COPQ is frequently broken down into several categories:
– **Internal failure costs**
Costs from quality problems detected before delivery to the customer, such as:
– Scrap and material loss
– Rework and repair labor
– Re-inspection and re-testing
– Line slowdowns and unplanned changeovers due to defects
– **External failure costs**
Costs from quality problems detected after delivery to the customer, such as:
– Returns, replacements, and concessions
– Warranty handling and service calls
– Complaint handling and product investigations
– Field containment or recalls (excluding broader legal or reputational effects that are hard to quantify)
– **Appraisal-related costs (when treated as part of COPQ)**
Some organizations include portions of appraisal costs that are directly attributable to quality problems, such as:
– Extra inspections added because of recurring defects
– Additional sampling or testing specific to known issues
– **Other operational impacts**
COPQ calculations may also include:
– Overtime and expediting freight triggered by quality events
– Lost capacity caused by rework or re-testing
– Disposition and handling of nonconforming material
The exact boundaries of COPQ are organization-specific; what matters is using a consistent, documented definition for measurement and reporting.
Within regulated and industrial operations, COPQ is commonly:
– **Linked to nonconformance records** in QMS, MES, or ERP for quantifying the financial impact of defects and deviations.
– **Aggregated by product, line, plant, or supplier** to understand where quality problems are most costly.
– **Associated with investigations and CAPA** (Corrective and Preventive Action) to prioritize which problems receive deeper analysis.
– **Reported in management reviews and operational dashboards** as a high-level quality performance indicator.
In integrated MES/ERP environments, COPQ data may be derived from work orders, scrap transactions, quality holds, and service/warranty records.
COPQ focuses on **direct, measurable costs** arising from poor quality. It typically **includes**:
– Direct labor and materials associated with scrap and rework
– Measurable logistics, service, and warranty costs linked to quality issues
– Clearly attributable inspection and handling costs related to nonconforming product
It typically **excludes or treats cautiously**:
– Intangible impacts such as brand damage or lost future sales
– Broad overhead and fixed costs that would occur even without quality issues
– General prevention activities (training, design reviews, standard inspections) when defined separately from “poor quality”

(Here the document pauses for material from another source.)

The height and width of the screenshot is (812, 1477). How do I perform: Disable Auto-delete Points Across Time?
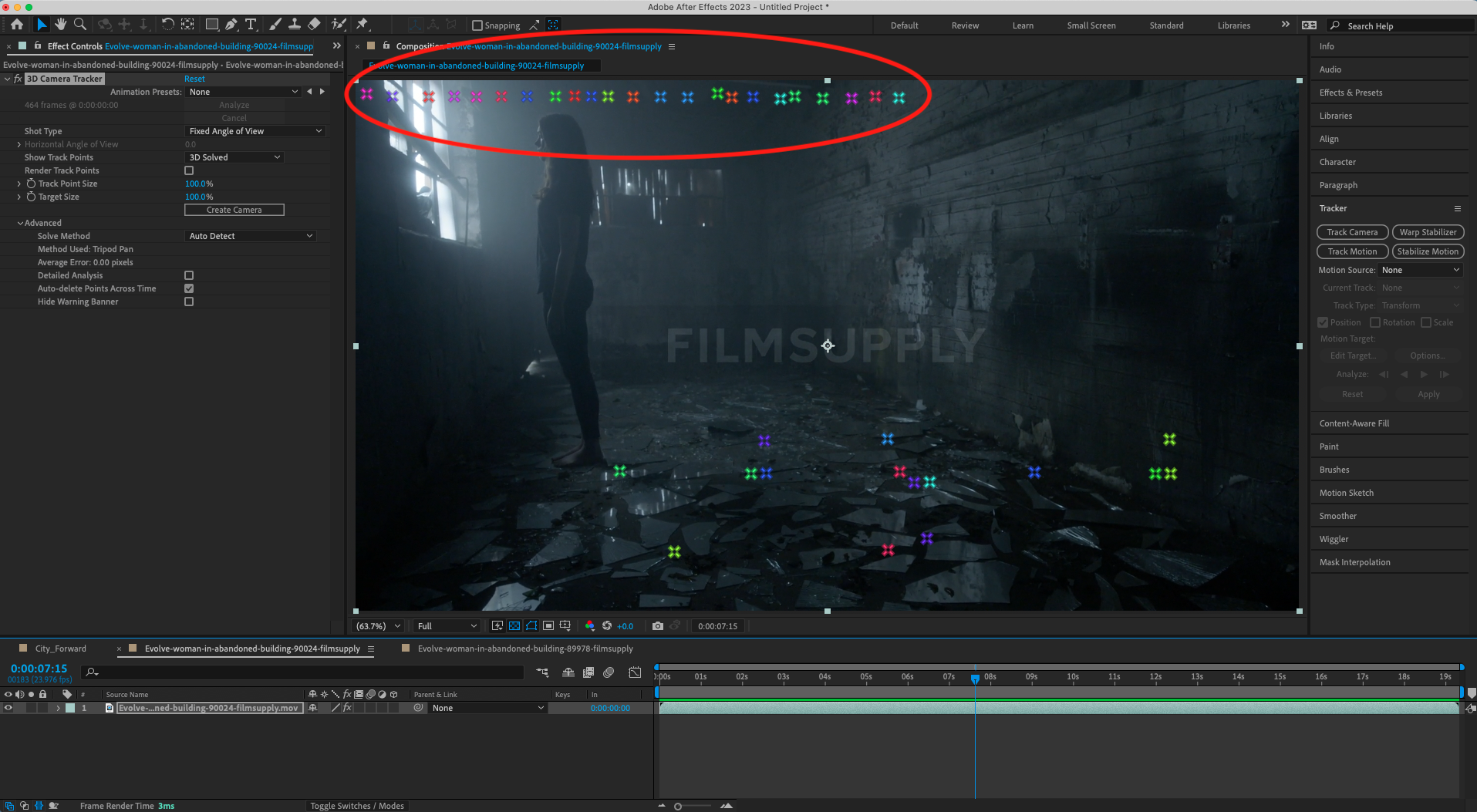pos(189,288)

Organizations may choose to include or exclude appraisal costs and some types of prevention costs from COPQ depending on their internal cost-of-quality framework, but should document their chosen scope.
“Cost of Poor Quality” is closely related to, and sometimes confused with, **Cost of Quality (CoQ)**:
– **Cost of Poor Quality (COPQ)** usually emphasizes the **negative portion** of quality-related costs: internal and external failures and any appraisal costs that exist only because quality problems exist.

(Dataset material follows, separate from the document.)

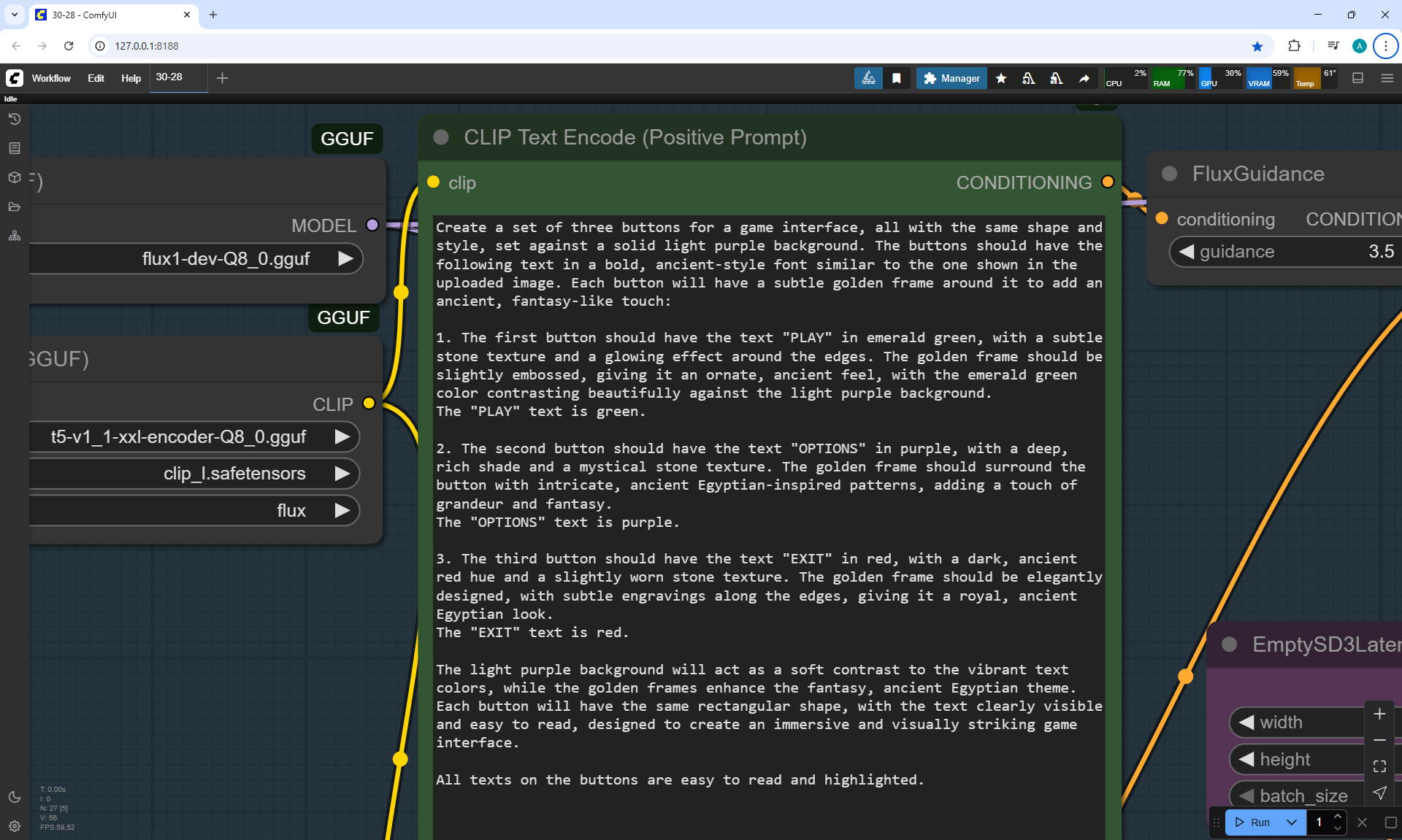Image resolution: width=1402 pixels, height=840 pixels.
Task: Toggle dark theme moon icon
Action: (x=14, y=797)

– **Cost of Quality (CoQ)** more broadly covers **all quality-related costs**, often grouped as:
– Prevention costs
– Appraisal costs
– Internal failure costs
– External failure costs
Some organizations use COPQ as a subset of CoQ; others use the terms interchangeably. Clear definitions in procedures or policies help avoid confusion.
In the context of industrial operations and manufacturing systems:
– COPQ values are often calculated using data from **MES, QMS, ERP, and maintenance systems** capturing scrap, rework, hold/release, and returns.
– Operations and quality teams may use COPQ to:
– Compare performance across lines, shifts, or suppliers
– Prioritize improvement projects (e.g., Six Sigma, lean initiatives) based on financial impact
– Justify investments in process control, automation, or inspection technologies using historical COPQ trends
Regardless of the specific calculation method, COPQ serves as a quantitative view of how much poor quality is costing the organization in its day-to-day operations.